Opportunity to see Northern Lights shifts into Thursday, decreasing visibility from the Midwest
OMAHA, Neb. (WOWT) - Update 6pm: A disappointing development coming from the Space Weather Prediction Center this evening for those hoping get a glimpse of the Northern Lights tonight. The coronal mass ejection (CME), or burst of energetic gases and particles released from the sun in a solar flare, has been traveling slower than anticipated. While it will still impact the Earth, the CME arrival has slowed by about 12 hours, putting the most energetic period into Thursday afternoon. This greatly lessens or eliminated the potential for visible auroras in the Midwest. On the bright side, the Sun is beginning to enter the more active period of the 11 year solar cycle, which should lead to more opportunities to view the Northern Lights in the coming years.

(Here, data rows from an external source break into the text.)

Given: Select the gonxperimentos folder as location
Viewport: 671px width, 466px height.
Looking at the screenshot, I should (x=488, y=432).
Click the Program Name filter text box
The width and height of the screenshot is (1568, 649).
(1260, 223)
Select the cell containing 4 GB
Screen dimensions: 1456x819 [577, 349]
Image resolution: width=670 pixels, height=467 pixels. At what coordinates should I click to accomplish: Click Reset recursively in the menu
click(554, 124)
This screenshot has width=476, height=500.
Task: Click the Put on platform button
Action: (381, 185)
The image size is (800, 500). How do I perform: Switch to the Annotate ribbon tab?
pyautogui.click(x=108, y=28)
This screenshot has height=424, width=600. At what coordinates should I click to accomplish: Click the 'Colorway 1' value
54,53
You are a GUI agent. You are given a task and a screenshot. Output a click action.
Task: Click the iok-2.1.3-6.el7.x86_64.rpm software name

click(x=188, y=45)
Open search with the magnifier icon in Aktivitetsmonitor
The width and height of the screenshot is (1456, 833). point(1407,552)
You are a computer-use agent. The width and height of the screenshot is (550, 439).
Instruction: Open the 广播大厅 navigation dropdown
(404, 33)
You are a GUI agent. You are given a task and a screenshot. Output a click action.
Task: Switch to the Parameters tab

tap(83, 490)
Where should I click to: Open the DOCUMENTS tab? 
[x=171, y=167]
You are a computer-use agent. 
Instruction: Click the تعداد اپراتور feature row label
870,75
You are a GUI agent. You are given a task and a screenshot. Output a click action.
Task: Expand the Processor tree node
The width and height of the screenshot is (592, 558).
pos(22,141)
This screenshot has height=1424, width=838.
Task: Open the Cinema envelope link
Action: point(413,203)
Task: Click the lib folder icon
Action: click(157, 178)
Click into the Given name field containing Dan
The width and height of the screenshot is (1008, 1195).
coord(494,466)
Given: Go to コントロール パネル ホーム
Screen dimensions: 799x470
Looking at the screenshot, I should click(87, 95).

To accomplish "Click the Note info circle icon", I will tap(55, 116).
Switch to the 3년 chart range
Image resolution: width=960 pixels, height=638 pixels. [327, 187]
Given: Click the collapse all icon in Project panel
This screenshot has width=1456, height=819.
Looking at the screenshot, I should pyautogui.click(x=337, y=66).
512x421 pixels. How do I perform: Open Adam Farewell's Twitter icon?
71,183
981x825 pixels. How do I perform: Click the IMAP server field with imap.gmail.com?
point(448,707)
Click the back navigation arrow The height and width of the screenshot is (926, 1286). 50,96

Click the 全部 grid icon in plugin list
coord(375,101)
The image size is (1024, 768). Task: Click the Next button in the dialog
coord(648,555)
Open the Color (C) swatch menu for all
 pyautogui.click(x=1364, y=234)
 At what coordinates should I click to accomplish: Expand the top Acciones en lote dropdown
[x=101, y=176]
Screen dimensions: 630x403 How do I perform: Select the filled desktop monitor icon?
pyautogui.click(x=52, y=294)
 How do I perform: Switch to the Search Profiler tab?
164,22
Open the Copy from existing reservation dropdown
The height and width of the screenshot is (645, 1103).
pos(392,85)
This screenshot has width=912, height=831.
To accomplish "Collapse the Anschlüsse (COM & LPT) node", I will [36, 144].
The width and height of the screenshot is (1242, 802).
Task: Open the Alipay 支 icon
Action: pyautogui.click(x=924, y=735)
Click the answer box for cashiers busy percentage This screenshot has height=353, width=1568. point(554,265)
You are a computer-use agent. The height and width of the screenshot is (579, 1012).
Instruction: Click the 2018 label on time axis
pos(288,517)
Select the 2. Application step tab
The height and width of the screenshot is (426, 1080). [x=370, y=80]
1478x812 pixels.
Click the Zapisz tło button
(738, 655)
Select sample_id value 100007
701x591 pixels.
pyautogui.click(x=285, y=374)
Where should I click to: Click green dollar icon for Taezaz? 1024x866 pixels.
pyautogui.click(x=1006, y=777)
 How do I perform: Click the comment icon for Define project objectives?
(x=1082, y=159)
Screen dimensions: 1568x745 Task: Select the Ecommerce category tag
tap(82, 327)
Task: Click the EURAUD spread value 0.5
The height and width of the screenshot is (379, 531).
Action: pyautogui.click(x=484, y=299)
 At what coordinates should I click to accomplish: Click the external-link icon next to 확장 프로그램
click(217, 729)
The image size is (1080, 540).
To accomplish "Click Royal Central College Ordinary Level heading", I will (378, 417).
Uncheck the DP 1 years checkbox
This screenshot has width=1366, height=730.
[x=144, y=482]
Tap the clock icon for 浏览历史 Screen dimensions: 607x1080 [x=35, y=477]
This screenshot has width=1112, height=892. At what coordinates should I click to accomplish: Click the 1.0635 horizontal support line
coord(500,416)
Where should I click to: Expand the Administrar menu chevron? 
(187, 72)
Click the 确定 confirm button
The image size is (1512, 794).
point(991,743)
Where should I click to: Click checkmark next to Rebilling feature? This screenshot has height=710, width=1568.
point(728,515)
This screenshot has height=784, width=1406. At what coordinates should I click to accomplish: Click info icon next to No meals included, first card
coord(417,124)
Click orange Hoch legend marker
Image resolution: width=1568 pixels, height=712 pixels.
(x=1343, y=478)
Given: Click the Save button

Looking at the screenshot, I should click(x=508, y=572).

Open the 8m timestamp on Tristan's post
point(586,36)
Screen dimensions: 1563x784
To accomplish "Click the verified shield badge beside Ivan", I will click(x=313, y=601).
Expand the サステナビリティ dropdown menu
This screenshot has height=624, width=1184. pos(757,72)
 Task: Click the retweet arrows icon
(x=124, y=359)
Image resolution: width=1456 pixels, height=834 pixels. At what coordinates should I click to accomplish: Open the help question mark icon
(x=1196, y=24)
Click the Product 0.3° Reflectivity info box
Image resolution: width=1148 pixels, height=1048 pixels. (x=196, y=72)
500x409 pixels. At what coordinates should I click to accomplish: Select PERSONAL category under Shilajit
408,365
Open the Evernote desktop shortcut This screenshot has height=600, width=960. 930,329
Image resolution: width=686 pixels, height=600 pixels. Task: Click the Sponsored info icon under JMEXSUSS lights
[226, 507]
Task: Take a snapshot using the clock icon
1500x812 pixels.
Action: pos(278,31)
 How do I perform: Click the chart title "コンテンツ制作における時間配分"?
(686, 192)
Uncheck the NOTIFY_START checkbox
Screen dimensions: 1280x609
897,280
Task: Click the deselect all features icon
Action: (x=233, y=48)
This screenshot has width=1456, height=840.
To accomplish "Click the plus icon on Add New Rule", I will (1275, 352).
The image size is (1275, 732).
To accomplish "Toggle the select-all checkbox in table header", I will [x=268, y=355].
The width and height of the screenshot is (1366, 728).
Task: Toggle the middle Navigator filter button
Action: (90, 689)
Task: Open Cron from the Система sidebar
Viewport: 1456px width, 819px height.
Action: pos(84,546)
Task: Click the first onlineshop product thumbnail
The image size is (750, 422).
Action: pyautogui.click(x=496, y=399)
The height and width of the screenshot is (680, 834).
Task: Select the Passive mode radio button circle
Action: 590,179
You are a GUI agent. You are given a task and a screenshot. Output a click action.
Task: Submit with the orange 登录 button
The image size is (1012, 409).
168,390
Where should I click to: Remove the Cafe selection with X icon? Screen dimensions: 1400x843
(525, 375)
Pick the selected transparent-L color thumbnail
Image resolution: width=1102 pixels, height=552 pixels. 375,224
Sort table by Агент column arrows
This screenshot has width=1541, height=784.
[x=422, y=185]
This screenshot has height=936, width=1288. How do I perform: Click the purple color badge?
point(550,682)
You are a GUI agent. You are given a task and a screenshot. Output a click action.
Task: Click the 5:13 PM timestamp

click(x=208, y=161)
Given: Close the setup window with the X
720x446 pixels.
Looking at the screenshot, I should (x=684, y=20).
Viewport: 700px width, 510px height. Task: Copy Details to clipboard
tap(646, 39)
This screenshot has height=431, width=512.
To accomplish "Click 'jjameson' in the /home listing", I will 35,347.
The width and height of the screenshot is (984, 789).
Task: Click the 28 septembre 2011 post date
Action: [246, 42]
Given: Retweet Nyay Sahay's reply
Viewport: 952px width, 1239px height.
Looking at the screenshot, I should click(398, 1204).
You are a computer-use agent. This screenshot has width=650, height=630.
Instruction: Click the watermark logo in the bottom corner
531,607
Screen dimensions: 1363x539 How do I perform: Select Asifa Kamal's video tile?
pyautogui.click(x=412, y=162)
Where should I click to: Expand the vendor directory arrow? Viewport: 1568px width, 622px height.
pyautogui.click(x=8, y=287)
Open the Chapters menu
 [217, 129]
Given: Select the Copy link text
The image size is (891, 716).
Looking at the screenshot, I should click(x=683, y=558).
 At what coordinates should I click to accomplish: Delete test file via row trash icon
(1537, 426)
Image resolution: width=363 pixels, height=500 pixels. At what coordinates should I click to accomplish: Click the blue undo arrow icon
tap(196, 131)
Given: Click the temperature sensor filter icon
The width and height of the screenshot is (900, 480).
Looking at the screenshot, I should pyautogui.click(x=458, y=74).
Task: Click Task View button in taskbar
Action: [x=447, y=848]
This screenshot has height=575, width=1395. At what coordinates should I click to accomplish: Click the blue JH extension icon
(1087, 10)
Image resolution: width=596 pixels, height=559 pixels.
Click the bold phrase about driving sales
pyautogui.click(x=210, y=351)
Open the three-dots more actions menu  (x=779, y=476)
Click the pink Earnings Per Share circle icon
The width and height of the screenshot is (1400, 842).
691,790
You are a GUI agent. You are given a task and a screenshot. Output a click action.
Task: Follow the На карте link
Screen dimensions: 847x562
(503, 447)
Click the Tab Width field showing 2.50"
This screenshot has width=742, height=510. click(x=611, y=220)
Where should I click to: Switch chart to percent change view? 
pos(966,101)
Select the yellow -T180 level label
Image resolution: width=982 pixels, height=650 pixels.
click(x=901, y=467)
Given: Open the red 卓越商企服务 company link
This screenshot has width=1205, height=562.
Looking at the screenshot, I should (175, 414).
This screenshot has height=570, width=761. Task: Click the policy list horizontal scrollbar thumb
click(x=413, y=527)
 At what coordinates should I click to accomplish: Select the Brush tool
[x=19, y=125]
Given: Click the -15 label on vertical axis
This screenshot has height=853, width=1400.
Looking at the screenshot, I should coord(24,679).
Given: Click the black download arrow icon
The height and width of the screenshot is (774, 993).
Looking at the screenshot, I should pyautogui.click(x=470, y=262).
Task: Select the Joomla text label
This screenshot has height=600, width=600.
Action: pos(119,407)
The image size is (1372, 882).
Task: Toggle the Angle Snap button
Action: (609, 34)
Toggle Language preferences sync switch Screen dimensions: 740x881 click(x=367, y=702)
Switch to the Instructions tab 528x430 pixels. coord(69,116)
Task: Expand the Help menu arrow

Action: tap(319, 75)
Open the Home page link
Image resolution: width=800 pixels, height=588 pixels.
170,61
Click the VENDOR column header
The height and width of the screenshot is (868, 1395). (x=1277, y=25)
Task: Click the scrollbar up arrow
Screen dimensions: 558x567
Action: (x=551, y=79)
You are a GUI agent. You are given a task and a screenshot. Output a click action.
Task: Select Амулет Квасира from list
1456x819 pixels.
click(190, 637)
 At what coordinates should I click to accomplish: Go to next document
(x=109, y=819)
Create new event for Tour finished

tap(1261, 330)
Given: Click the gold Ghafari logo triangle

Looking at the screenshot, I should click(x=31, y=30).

Original: Skywatchers across Nebraska and Iowa may be treated to a rare glimpse of the Aurora Borealis Wednesday night as a result of a moderate strength solar storm clashes with Earth’s atmosphere.
The Space Weather Prediction Center detected a solar flare from the Sun on Monday, and the energy and gases from that flare are arriving tonight and will linger into Thursday night also. The strength of the solar storm is considered a G3 or a KP-7 which means the Auroras may be visible as far south as NE Nebraska to Des Moines, IA.
The best chance to see them will be between 9pm and 1am Wednesday night by looking towards the northern horizon. (Update: the greatest activity is now expected to occur Thursday afternoon, meaning clouds and daylight likely block the view for most of the Midwest). For the Omaha Metro area, we can’t say it’s impossible, but the better chances will be to the north. If you can get away from the lights of the city you may have a slightly better chance of seeing them.